As for who she might be, in light of the quite disturbing invasion of privacy that Anita Raja has undergone, and considering the fact that in both La frantumaglia and several other interviews Ferrante gives us enough detail about what of her life experience gets into her novels, I repeat here what I have previously noted in an article for Storie: who cares? But if we do, why do we? This Colloquy would welcome any contribution that convincingly argues why the author’s biographic data would cast more light on her fiction, or why knowing her name would be at all important, and for whom. In the meantime, I propose again Ferrante’s response to a reader who sought to know her identity: "La personalità di chi scrive storie è tutta nella virtualità dei suoi libri. Guardi li dentro e ci troverà gli occhi, il sesso, lo stile di vita, la classe sociale e la voce dell’es" ("The personality of those who write stories is contained entirely in the virtual worlds of their books. Look in there and you will find their eyes, sex, life style, social class, and the voice of their Id" [La frantumaglia199]).
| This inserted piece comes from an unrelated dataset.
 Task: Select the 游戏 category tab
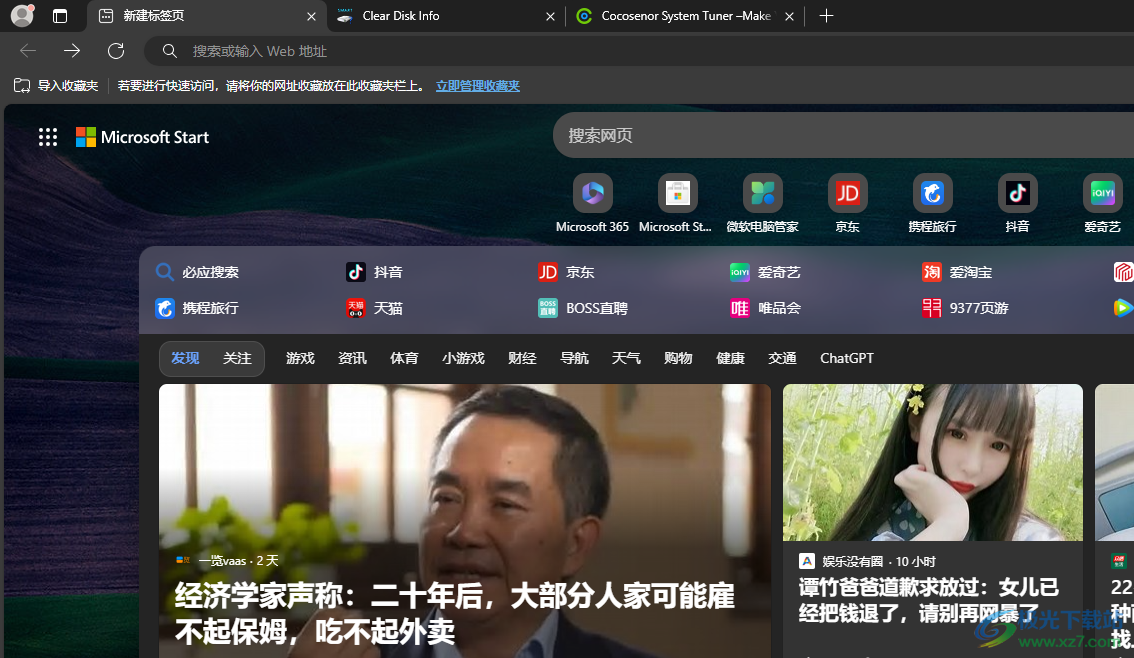[300, 358]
  • 1. Elena Ferrante’s works, all translated by Ann Goldstein, are: L'amore molesto (1992; Troubling Love, 2006); I giorni dell'abbandono (2002; The Days of Abandonment, 2005); La frantumaglia (2003; Frantumaglia. A Writer’s Journey, November 2016); La figlia oscura (2006; The Lost Daughter, 2008); La spiaggia di notte (2007; The Beach at Night, November 2016); L'amica geniale (2011; My Brilliant Friend, 2012); Storia del nuovo cognome (2012; The Story of a New Name, 2013); Storia di chi fugge e di chi resta (2013; Those Who Leave and Those Who Stay, 2014); Storia della bambina perduta (2014; The Story of the Lost Child, 2015).
Barbara Alfano's picture
Curator Barbara Alfano

A native of Naples, Italy, Barbara Alfano is a member of the faculty at Bennington College

A native of Naples, Italy, Barbara Alfano is a member of the faculty at Bennington College in Vermont, where she teaches Italian literature, language, and culture. She moved to the USA in 1999 to pursue a Ph.D. in Comparative Literature, which she earned at Penn State in 2004. She specializes in contemporary Italian narrative, with a focus on representations of America, issues of identity and the individual, love, and women’s writing. She is the writer of The Mirage of America in Contemporary Italian Literature and Film (University of Toronto Press, 2013). Her essays have appeared in Italica, Forum Italicum, Variaciones Borges, and Humanities. In 2009, she published her first collection of short stories in Italian, Mi chiedevo (Manni Editori).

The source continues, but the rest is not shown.